**Task details:** Update the rows below by replacing "bookmark" with "favorite" and leaving everything else the same. Omit the pictures from your answer.

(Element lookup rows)
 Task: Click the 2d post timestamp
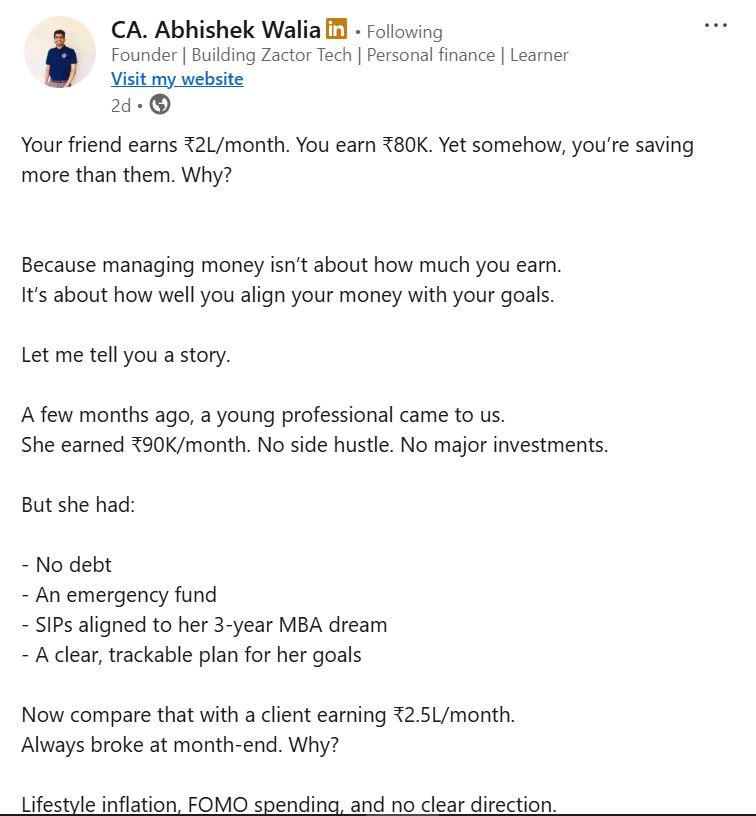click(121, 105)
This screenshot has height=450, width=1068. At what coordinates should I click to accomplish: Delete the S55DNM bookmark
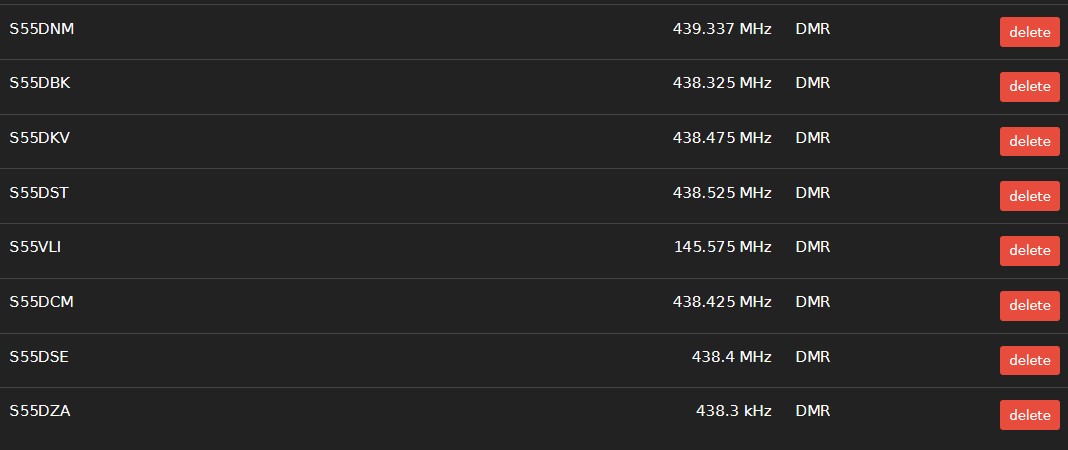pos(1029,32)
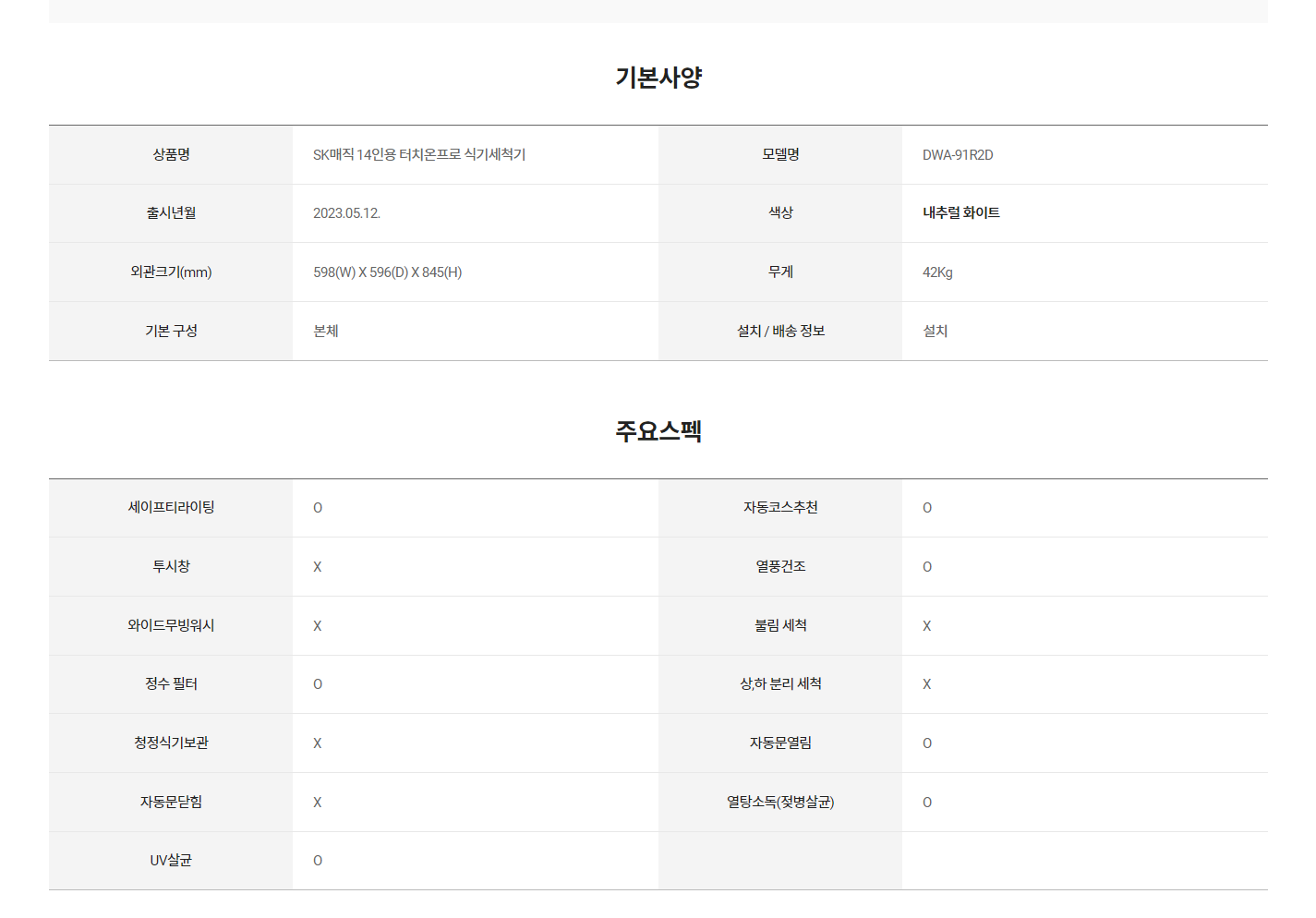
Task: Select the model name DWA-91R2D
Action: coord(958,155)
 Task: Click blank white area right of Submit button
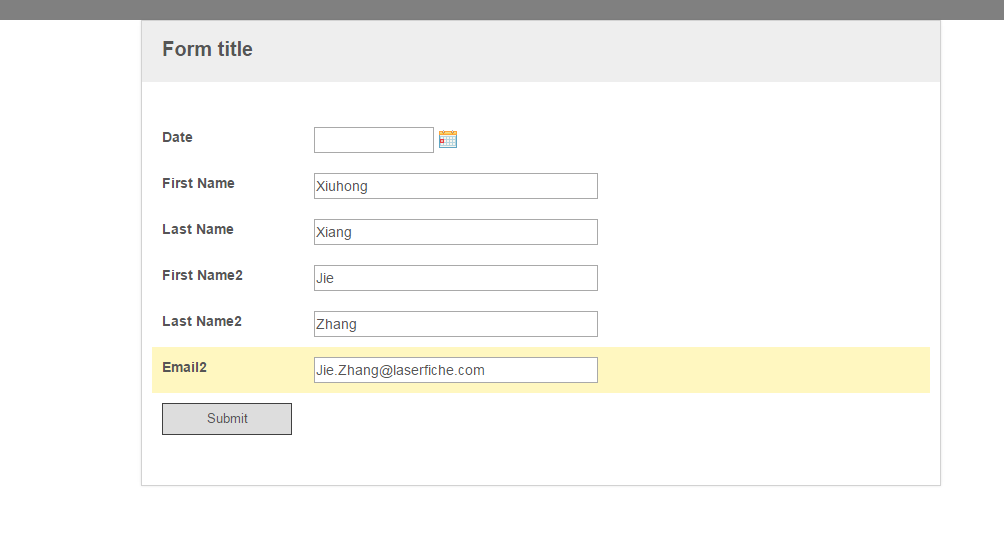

**Response below:**
 Task: Click the 2d post timestamp
click(121, 105)
This screenshot has height=450, width=1068. At what coordinates should I click to accomplish: Delete the S55DNM favorite
pos(1029,32)
Task: Select the model name DWA-91R2D
Action: coord(958,155)
 Task: Click blank white area right of Submit button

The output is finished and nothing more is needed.